The few “concessions” to the people we were able to extract from the ruling class in the past social security, unemployment payments, were just enough to give most working people a small sense of security and the hope that their children would have a better life  but also, to keep the workers and their children alive, because the employers need the workers, generation after generation, to make their products, and their profits. They were willing to pay welfare to women with children, even though the women themselves didn’t work directly for the bosses, because the children could be raised as future workers. But they have no more small crumbs to toss to us. They are snatching back the few crumbs they have already thrown. They cannot afford to think of future workers. They have to squeeze as much out of the workers today as they can.

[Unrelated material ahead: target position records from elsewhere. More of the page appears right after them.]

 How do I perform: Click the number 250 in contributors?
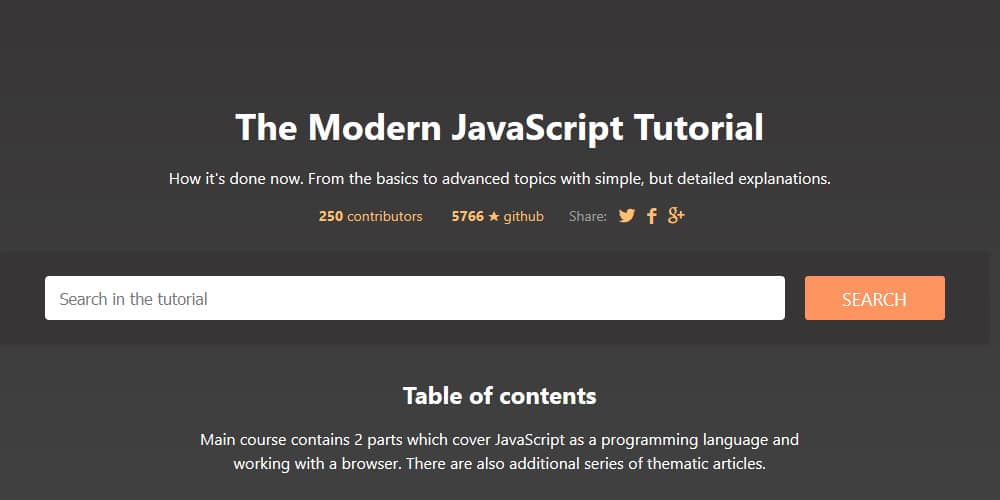[331, 216]
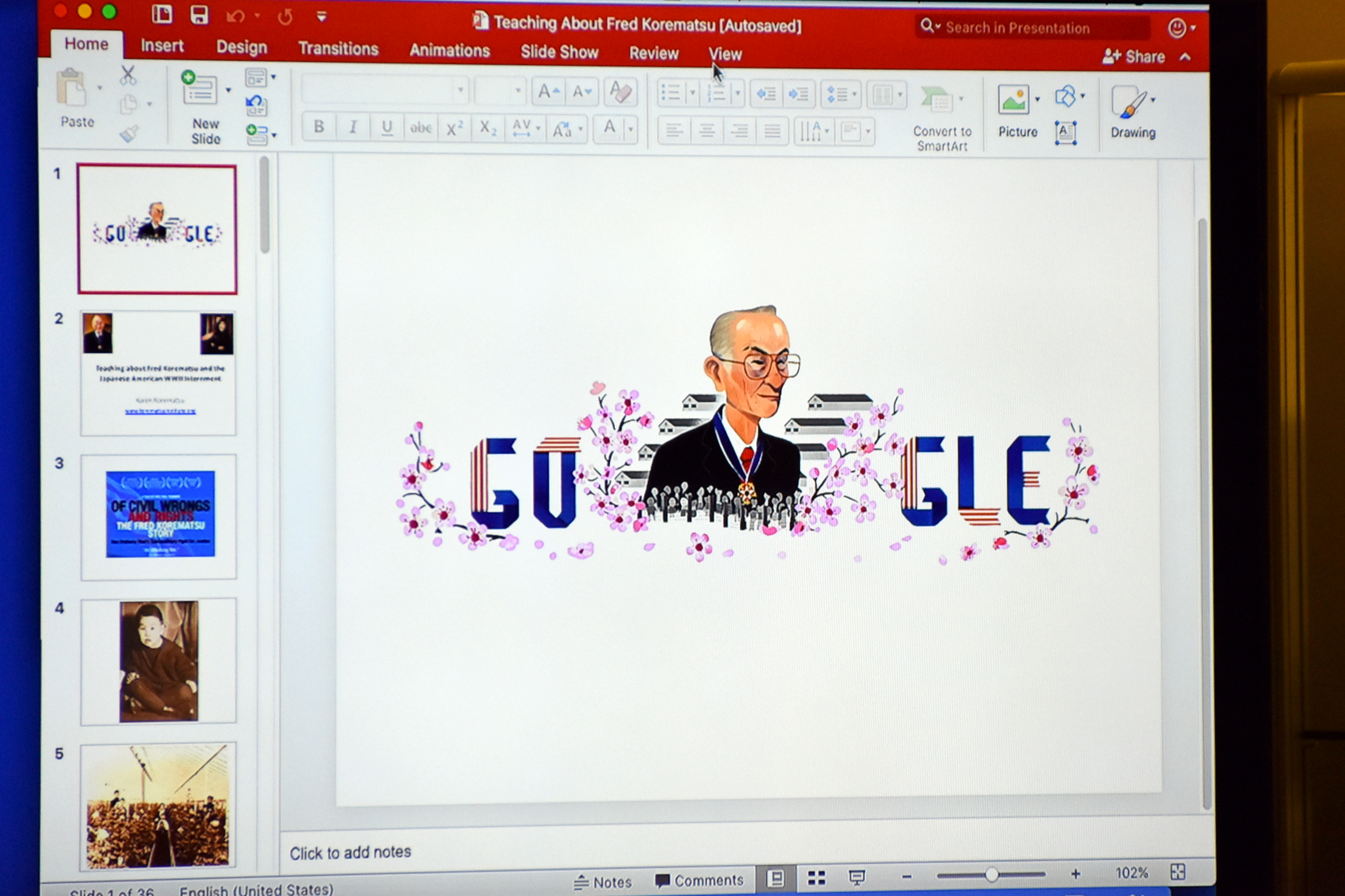The width and height of the screenshot is (1345, 896).
Task: Toggle Italic formatting button
Action: pyautogui.click(x=353, y=128)
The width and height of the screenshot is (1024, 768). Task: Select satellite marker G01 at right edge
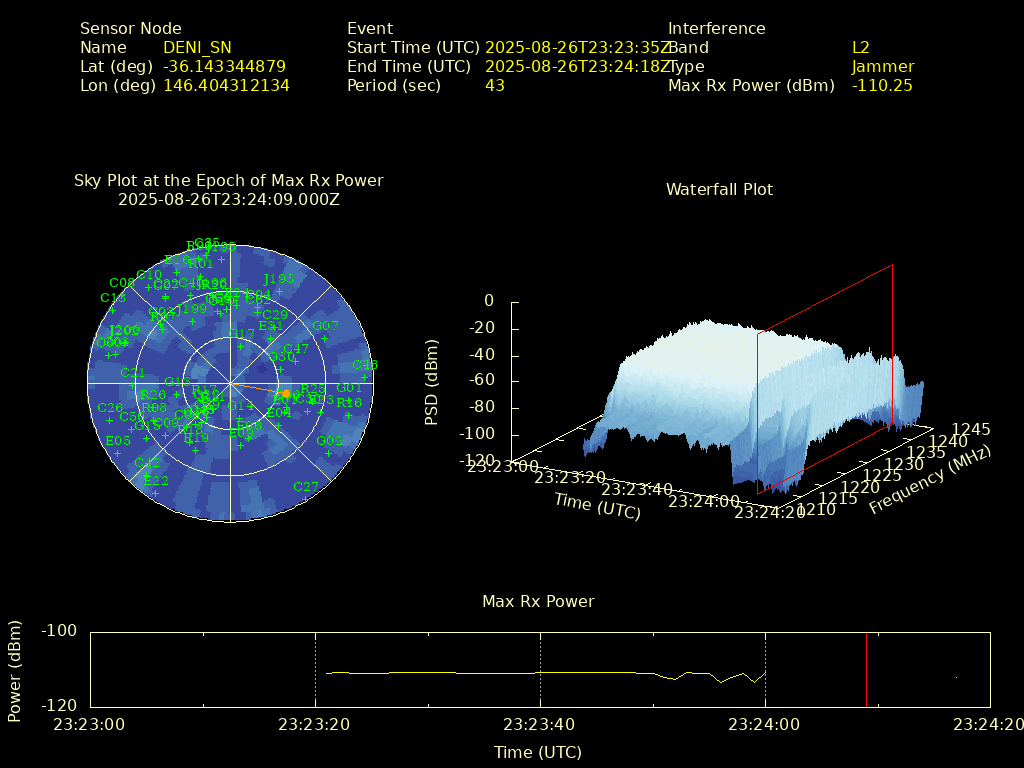349,388
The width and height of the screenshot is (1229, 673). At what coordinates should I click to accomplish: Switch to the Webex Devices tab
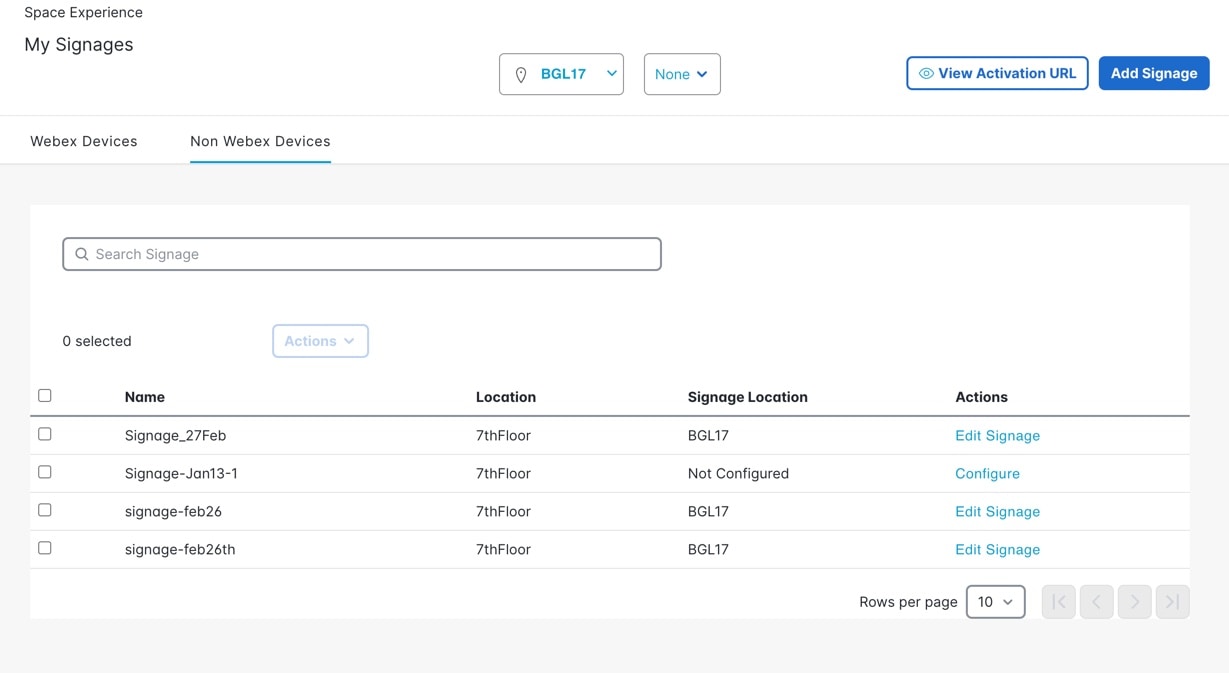point(84,141)
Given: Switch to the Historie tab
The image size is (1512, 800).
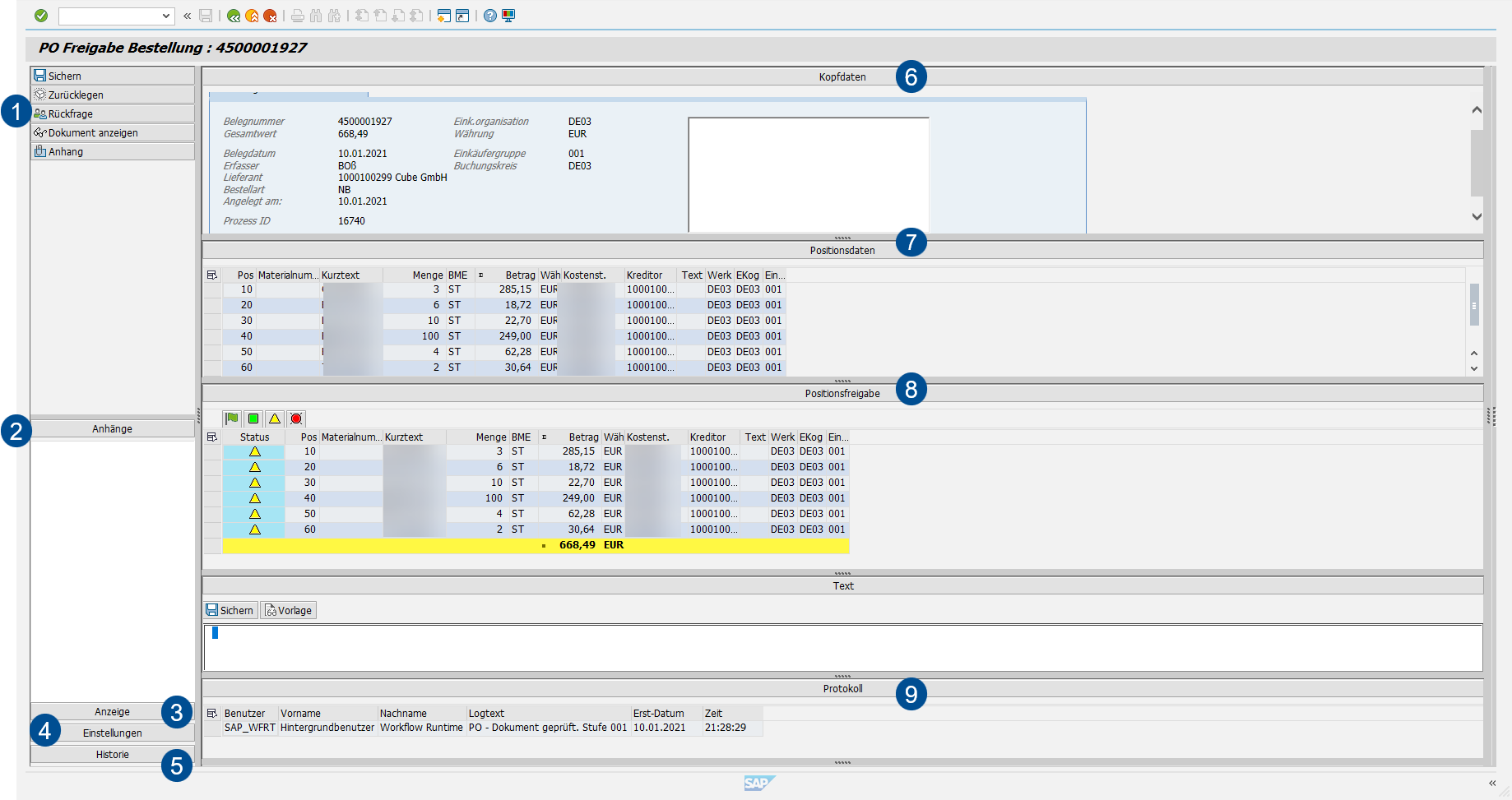Looking at the screenshot, I should click(x=111, y=753).
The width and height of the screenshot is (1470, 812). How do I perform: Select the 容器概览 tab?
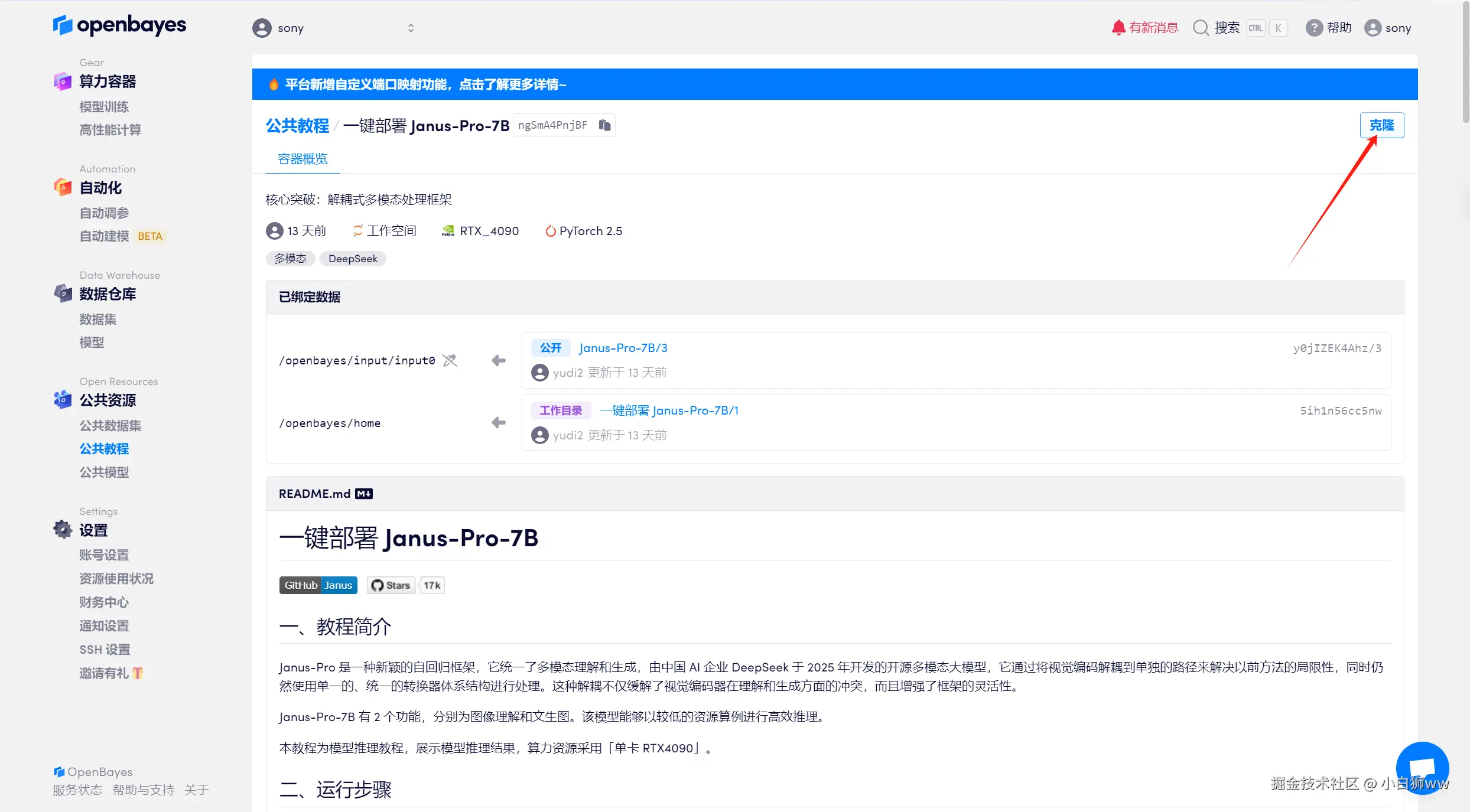pyautogui.click(x=303, y=159)
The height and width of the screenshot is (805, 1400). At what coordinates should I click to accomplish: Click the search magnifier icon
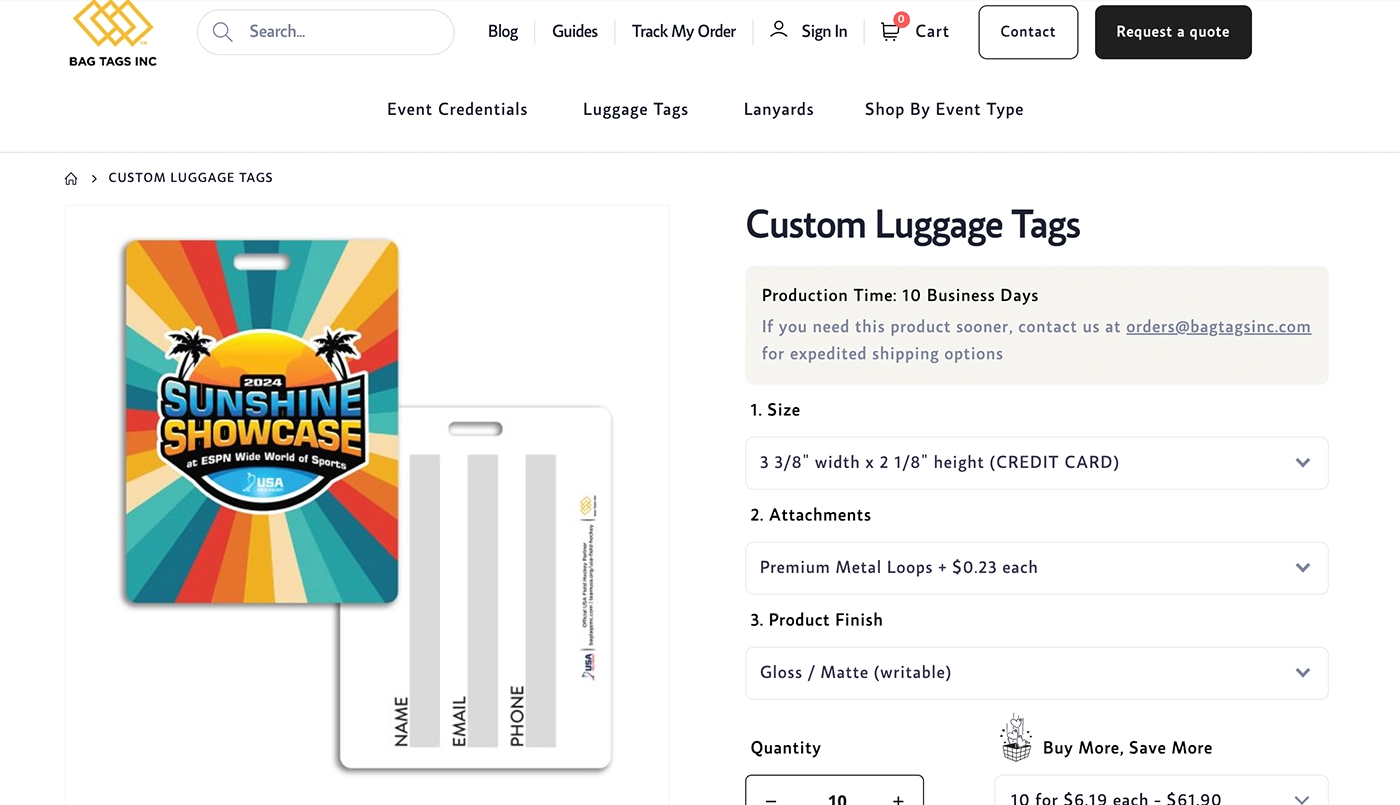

In socialism, we will use all our industry and farmlands together. We will build new factories, machines, transportation systems, parks, theatres, schools, hospitals, and the other things we need to provide for ourselves and future working people who will inherit together what we produce together. Automation will be used to give us more leisure in common, not to lay us off and increase the competition among us for the jobs that are left. And there will be plenty enough for everyone to live comfortably. This is not a dream, but a reality.  We can make it happen here–by uniting in struggle and smashing every link in the capitalists’ chain of slavery. We’ll sweep away their system and we’ll build our own, our new, brighter future. A future where we workers will run the factories, produce for our needs and not for the profits of the capitalist bosses. Only by completely getting rid of this system of wage slavery and its law of profits and the system in which the capitalists own and control everything, including us and our labor, can we advance to socialism. We can’t move forward step by step, winning some concessions here and there.  Didn’t we fight for the eight hour day, for the right to strike, for worker laws and isn’t it true that we’re fighting for these things all over again? There’s no way step by step we can win, it’s only by getting rid of the whole source of these problems, the system of capitalism, that we can build a new society run by and for the people.